S’il a fui la France en 2008, c’est parce que, jure-t-il, "des gens dangereux de Marseille voulaient me mettre la main dessus pour que je travaille pour eux. J’ai pris peur et j’ai fui." Savait-il qu’il était recherché par la justice ? "Oui", admet-il. Son dernier point de chute : Danao City, à une heure d’avion de Manille, la capitale des Philippines. Il se dit aujourd’hui sevré de cocaïne. "Je ne toucherai plus jamais à ce business."
Le Calédonien "n’a pas le profil d’un dur à cuire qui était dans une logique de quitter la France à fond de cale pour des années de cavale. Il a simplement quitté un système et des menaces qui pesaient sur lui", décrit son avocat Me Pierre Ortet. A son arrivée à Tontouta, il a fallu démêler "un quiproquo procédural. Mon client a d’abord été placé en détention provisoire par un juge de Nouméa, avant d’être remis en liberté par un autre juge de Marseille, en visioconférence, quelques jours plus tard. La question de la compétence de la juridiction entre Nouméa et Marseille était posée. Elle a été tranchée par la cour d’appel de Nouméa qui a confirmé la remise en liberté."

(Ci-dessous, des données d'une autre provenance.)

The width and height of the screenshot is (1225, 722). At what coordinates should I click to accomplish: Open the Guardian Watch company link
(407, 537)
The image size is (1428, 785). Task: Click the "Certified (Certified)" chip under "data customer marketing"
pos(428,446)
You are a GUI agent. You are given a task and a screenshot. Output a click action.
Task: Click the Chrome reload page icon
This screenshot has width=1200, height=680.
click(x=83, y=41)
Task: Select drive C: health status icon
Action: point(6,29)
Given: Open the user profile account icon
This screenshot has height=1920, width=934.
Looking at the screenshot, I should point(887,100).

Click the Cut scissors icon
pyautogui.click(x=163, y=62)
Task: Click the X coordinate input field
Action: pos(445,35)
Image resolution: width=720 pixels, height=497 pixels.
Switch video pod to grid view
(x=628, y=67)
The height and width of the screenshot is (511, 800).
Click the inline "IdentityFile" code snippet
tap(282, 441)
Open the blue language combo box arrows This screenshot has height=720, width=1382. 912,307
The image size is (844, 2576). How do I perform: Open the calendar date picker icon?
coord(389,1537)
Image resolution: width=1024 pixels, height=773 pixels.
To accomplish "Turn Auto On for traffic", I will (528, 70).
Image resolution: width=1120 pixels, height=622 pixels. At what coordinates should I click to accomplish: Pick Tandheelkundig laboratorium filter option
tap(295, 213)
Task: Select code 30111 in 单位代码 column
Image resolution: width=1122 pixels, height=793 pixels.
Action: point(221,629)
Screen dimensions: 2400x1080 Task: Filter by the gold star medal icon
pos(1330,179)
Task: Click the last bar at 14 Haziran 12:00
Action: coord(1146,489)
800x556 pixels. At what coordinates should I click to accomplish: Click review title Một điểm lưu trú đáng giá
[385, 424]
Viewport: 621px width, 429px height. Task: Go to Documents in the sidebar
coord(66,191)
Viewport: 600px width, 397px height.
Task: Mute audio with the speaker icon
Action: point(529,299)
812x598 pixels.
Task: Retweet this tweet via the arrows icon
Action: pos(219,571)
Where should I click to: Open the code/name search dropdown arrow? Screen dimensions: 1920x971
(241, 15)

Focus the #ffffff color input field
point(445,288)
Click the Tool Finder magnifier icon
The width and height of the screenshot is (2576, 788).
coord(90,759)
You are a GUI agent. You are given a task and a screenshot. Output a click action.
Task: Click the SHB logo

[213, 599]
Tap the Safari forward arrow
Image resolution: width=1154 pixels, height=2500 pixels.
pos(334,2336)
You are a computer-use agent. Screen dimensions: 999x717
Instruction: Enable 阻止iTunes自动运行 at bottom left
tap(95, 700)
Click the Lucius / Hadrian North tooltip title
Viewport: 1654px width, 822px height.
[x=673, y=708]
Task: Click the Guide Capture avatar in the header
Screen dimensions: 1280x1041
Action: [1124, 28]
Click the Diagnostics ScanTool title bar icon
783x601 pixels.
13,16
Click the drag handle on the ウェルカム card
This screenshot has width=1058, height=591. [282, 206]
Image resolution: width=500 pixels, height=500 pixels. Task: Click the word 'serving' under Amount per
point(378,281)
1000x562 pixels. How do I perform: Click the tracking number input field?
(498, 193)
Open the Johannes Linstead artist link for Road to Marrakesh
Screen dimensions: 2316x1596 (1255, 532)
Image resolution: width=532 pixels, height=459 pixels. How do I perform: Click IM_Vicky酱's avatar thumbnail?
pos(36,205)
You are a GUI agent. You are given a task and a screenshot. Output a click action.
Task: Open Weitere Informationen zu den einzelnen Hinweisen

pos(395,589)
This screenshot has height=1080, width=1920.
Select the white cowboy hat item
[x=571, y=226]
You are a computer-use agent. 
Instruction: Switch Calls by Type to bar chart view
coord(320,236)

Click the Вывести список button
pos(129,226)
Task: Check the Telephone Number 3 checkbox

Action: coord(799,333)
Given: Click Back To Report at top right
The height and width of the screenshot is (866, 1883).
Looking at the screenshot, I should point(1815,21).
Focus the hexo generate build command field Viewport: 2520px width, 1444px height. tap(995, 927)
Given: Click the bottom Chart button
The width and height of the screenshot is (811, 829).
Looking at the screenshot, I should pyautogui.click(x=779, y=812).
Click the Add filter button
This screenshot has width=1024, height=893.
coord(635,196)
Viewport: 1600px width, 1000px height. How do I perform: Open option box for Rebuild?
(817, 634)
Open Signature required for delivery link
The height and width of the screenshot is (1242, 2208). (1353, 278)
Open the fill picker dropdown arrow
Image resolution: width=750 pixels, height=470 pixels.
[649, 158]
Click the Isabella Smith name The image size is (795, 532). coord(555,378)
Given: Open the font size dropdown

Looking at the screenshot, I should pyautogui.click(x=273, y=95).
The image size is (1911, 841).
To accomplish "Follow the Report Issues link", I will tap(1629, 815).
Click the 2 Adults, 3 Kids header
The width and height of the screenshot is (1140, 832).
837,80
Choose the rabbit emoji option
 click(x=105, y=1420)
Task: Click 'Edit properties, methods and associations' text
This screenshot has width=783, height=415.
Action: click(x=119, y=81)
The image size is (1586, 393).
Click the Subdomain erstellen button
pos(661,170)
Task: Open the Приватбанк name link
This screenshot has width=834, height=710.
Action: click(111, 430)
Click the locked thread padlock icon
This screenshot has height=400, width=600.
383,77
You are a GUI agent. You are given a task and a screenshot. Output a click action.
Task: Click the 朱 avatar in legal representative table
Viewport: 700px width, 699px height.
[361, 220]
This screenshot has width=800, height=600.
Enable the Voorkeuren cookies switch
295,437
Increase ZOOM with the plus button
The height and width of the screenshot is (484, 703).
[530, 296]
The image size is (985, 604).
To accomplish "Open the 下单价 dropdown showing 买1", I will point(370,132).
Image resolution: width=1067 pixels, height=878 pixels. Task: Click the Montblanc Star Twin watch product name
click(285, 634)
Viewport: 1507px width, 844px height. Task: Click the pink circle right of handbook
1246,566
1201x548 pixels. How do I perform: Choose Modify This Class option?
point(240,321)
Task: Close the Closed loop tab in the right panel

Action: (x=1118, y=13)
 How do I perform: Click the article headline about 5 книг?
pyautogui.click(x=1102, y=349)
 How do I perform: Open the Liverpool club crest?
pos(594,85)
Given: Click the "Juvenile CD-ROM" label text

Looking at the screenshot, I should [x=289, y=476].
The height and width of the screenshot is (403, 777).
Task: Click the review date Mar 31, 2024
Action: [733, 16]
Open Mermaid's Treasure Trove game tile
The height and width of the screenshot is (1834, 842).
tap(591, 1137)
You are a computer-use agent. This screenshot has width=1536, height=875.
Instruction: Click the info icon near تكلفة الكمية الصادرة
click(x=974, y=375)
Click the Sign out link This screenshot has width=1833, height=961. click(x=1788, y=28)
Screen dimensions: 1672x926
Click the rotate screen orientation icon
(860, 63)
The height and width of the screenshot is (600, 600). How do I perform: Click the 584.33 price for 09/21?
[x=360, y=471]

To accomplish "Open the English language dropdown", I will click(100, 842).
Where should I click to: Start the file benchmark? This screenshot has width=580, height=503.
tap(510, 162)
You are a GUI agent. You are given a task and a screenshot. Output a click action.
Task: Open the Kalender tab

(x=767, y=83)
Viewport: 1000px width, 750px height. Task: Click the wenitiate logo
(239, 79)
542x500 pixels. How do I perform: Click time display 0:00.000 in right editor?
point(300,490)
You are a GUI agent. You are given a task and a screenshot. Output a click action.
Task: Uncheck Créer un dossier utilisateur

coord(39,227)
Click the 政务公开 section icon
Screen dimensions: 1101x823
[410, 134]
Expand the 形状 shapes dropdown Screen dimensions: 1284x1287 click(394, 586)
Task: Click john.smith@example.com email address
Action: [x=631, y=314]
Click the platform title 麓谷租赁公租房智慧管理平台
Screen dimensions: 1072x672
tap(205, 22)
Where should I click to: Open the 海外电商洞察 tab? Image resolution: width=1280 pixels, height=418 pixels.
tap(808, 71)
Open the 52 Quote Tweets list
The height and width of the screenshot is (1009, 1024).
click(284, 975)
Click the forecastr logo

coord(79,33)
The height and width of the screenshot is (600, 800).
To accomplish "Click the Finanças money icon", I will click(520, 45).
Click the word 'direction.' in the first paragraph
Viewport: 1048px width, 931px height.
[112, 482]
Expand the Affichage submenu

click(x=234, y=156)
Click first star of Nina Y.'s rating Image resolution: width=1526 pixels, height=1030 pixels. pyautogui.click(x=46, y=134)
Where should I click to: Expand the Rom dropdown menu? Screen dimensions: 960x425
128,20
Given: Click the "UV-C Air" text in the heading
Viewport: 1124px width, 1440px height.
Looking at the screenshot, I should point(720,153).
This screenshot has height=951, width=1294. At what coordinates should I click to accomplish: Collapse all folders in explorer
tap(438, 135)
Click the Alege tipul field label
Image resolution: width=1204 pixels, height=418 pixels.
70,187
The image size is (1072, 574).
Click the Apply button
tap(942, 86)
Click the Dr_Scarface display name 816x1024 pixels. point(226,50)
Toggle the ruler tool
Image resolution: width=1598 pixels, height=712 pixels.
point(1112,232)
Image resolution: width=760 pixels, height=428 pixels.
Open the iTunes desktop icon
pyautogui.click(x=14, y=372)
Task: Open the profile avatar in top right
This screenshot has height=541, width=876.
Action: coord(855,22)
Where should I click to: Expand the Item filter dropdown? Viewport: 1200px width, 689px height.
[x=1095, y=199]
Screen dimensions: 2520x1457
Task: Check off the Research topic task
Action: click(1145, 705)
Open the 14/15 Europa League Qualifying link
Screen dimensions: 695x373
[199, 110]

De la "meth" aux Etats-Unis
Il est toujours difficile de se défaire de son passé. Le Calédonien en parle rarement mais en 2005, il a été expulsé des Etats-Unis. Il venait de purger une peine de trois ans d’emprisonnement dans une prison californienne après avoir été interpellé dans une voiture volée avec des pilules d’éphédrine, un composant nécessaire à la fabrication de la méthamphétamine. Il a, depuis, l’interdiction de remettre un pied sur le territoire américain.
Quatre ans plus tard, une nouvelle condamnation s’ajoute à son palmarès. Cette fois-ci, c’est le tribunal de Nouméa qui le condamne à un an de prison et une amende douanière d’un million de francs. Il avait été repéré, en 2006, avec des ecstasys à son arrivée sur le Caillou en provenance de l’Australie.
Le fugitif se dit aujourd’hui rangé du business de la drogue. "Si j’avais été un grand gangster, je serais dans ma belle villa quelque part dans le monde. Je veux simplement payer ma dette et vivre ici, en Nouvelle-Calédonie."
Son procès s’ouvrira le 23 juin, à Marseille. Il peut décider de s’y rendre, ou de se faire représenter par un avocat.